Je suis bien resté une demi-heure au sommet pour profiter pleinement de l’ambiance et du panorama, sans oublier d’être le photographe pour les autres participants.
La descente du Lautaret et le retour sur Vizille ont été effectués avec la satisfaction du devoir accompli. Je m’en sortais bien malgré les problèmes mécaniques. Cela signifie bien qu’il y a toujours de l’espoir pendant les moments difficiles.
Ma plus grande satisfaction est que sans être un bon grimpeur, j’y suis arrivé avec un entrainement adapté.
Il restait la boucle supplémentaire du super BRA mais malgré ma bonne forme, j’ai préféré y renoncer en fonction de l’état de la chaîne et du pédalier qui commençait lui aussi à craquer. Je suis donc rentré directement et j’ai donc bouclé les 70 derniers kilomètres de descente avec le plateau de 34, la chaîne étant trop courte pour passer le 50 dents. À ce moment-là, mes jambes moulinaient comme un ventilateur…

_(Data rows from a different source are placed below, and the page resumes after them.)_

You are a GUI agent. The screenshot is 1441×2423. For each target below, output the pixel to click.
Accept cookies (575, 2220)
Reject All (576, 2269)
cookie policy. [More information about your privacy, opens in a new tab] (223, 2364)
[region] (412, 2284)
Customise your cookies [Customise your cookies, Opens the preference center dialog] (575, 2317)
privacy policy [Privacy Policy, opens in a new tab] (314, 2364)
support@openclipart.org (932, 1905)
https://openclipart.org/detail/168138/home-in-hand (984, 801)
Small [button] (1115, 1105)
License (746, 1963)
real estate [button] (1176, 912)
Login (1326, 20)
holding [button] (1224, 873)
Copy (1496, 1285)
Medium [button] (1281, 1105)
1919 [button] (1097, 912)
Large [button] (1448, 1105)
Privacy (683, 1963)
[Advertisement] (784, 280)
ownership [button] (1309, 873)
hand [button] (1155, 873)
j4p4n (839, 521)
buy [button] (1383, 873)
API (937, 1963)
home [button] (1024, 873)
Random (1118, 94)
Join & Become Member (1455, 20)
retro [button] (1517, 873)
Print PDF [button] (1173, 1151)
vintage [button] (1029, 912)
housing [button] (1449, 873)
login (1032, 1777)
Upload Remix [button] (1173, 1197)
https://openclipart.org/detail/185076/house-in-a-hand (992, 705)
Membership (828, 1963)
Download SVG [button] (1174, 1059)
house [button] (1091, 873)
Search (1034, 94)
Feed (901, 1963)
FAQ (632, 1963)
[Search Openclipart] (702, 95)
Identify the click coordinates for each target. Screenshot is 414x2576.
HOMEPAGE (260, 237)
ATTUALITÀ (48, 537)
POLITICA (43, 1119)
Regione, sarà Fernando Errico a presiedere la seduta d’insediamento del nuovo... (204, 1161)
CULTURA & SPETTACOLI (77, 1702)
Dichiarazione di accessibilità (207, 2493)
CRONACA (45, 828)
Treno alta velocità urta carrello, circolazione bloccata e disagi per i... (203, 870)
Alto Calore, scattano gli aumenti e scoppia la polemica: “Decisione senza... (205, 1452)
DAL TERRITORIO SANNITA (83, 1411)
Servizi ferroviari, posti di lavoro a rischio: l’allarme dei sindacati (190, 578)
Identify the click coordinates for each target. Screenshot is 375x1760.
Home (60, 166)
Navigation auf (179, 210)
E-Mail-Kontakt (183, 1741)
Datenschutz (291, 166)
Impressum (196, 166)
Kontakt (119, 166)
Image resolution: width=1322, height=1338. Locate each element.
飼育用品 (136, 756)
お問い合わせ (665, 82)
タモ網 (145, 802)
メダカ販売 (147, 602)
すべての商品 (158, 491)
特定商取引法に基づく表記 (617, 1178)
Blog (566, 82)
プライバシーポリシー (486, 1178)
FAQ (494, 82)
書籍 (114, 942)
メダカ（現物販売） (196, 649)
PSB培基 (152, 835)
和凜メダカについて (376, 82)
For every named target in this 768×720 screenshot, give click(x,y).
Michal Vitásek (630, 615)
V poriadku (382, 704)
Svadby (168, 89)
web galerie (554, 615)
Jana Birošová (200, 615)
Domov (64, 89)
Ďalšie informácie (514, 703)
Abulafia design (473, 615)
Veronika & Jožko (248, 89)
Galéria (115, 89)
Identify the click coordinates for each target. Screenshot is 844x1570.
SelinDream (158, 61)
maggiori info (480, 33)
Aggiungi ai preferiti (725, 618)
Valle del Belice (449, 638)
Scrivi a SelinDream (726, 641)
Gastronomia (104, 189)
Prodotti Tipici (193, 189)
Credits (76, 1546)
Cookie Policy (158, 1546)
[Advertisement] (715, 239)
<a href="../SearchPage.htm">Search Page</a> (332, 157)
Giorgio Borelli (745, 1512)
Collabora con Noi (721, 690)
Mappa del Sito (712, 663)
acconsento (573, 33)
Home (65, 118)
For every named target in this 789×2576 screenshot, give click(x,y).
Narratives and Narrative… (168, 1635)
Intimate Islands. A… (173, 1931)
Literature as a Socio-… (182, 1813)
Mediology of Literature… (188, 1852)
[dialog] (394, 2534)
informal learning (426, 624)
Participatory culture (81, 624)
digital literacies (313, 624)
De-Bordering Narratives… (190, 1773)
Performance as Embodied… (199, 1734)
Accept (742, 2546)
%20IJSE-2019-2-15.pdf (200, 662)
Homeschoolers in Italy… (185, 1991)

Dominique m’attendait à l’arrivée. On a pu faire une fête méritée avec nos autres amis du camping, qui nous attendaient avec impatience.
La prochaine édition se fera dans l’autre sens et j’espère bien y participer, avec Laurent bien sûr, un dérive-chaîne et un maximum d’amis même non-grimpeur.
Bravo JJ j’ai lu avec beaucoup d’attention ton récit ; je reste en plus admiratif car même avec de l’entrainement je ne pense pas que j’aurais pu le faire quand j’avais ton âge. A bientôt, amicalement, Jean
Mon seul mérite est d’avoir eu la rigueur de suivre l’entraînement montagnard. Après cela, le BRA devient presque une randonnée normale. Dans ce cas, on peut profiter au maximum de l’ambiance et du spectacle et terminer l’esprit lucide avec une fatigue normale. Je suis sur que tu aurais pu le faire, comme une grande partie des gens du club. Bonne fin de vacances. JJ
Bonsoir Jean-Jacques
J’ai lu avec attention ton périple du BRA c’est assurément une belle aventure qui n’a pas manqué d’imprévu ni de hauteur mais c’est tout ce qui donne sa dimension au cycliste et à sa machine, des souvenirs inoubliables, ces finals, ce que l’on cherche à se fabriquer (pour nos vieux jours peut être ?).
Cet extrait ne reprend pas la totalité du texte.